#### Aangeleverd fragment ####
Bij de (overeenkomstige) toepassing van artikel 1, vijfde lid, van de Wvo en de artikelen 8.10 en 8.11 van de Wet milieubeheer komt verweerder een zekere beoordelingsvrijheid toe, die haar begrenzing onder meer vindt in hetgeen uit de meest recente algemeen aanvaarde milieutechnische inzichten voortvloeit.
2.3. Appellanten sub 1 en 2 betogen dat zowel in de aanvraag als in de vergunning ten onrechte gegevens over de milieuhygiënische kwaliteit van de bodem van de aangevraagde stortvakken ontbreken. Gelet op het “Besluit van 28 juni 1999, houdende wijziging van het Inrichtingen- en vergunningenbesluit milieubeheer in verband met het in oppervlaktewateren op of in de bodem brengen van schone tot matig verontreinigde onderhoudsspecie” (hierna: het Besluit) dient volgens hen een vergunning krachtens de Wet milieubeheer te worden aangevraagd. Zij vrezen hierbij dat de zogenaamde OOSTWEST-stortstrategie, inhoudende dat in het oostelijk deel van de Westerschelde vrijkomende baggerspecie zal worden gestort in het westelijk gedeelte van de Westerschelde, in het geding komt indien blijkt dat de milieukwaliteit van de onderhoudsspecie uit het oostelijk deel van de Westerschelde slechter is dan de bodemkwaliteit van de stortlocaties in het westelijk deel van de Westerschelde.
#### Oefenmateriaal ####
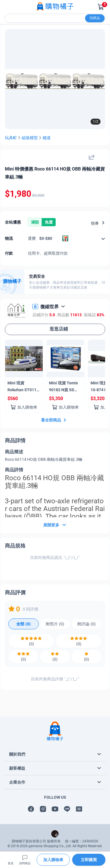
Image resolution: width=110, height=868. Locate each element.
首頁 (10, 860)
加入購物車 (24, 407)
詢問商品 (25, 860)
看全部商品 (54, 420)
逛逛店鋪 (55, 329)
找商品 (95, 18)
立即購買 (89, 860)
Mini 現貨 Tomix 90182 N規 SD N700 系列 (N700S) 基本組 (63, 388)
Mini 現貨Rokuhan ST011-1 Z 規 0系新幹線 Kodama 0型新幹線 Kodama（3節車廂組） (24, 388)
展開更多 (55, 526)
####
Schriftelijke opdracht 1 :: Geef alle regels van de records weer als een genummerde lijst, zonder lege regels, en laat de afbeeldingen daarbij weg.
Schriftelijke opdracht 2 :: Vervolg de tekst over de vergunning voor het storten van baggerspecie in de Westerschelde na de laatste zin.

Uitwerking 1 ::
1. Image resolution: width=110, height=868. Locate each element.
2. 首頁 (10, 860)
3. 加入購物車 (24, 407)
4. 詢問商品 (25, 860)
5. 看全部商品 (54, 420)
6. 逛逛店鋪 (55, 329)
7. 找商品 (95, 18)
8. 立即購買 (89, 860)
9. Mini 現貨 Tomix 90182 N規 SD N700 系列 (N700S) 基本組 (63, 388)
10. Mini 現貨Rokuhan ST011-1 Z 規 0系新幹線 Kodama 0型新幹線 Kodama（3節車廂組） (24, 388)
11. 展開更多 (55, 526)

Uitwerking 2 ::
2.3.1. Verweerder wijst er op dat het morfologisch systeem in de Westerschelde zeer beweeglijk is, zodat vanwege de natuurlijke verplaatsing van eventueel verontreinigd slib in de tijd en in de ruimte geen constante kwaliteit van de baggerzones en de stortlocaties kan worden gegeven. Verweerder stelt dat zowel de opgebaggerde specie als de bodem van de stortlocaties dezelfde kwaliteit hebben, te weten variërend van klasse 0 tot klasse 1 en 2, zodat nauwelijks sprake is van verschil in kwaliteit tussen het opgebaggerde sediment en de stortplaats.
2.3.2. Bij het Besluit is het Inrichtingen- en vergunningenbesluit milieubeheer gewijzigd in dier voege dat aan bijlage I is toegevoegd categorie 28.3, aanhef en onder f. Op grond daarvan behoeft geen vergunning krachtens de Wet milieubeheer te worden aangevraagd voor inrichtingen bestemd voor het in oppervlaktewateren op of in de bodem brengen van onderhoudsspecie van de klasse 0, 1 of 2, overeenkomstig de classificatie krachtens het Besluit vrijstellingen stortverbod buiten inrichtingen, indien deze onderhoudsspecie ten hoogste dezelfde klasse heeft als de bodem van het oppervlaktewater waarin de onderhoudsspecie wordt gebracht, met uitzondering van inrichtingen die niet in open verbinding staan met ander oppervlaktewater.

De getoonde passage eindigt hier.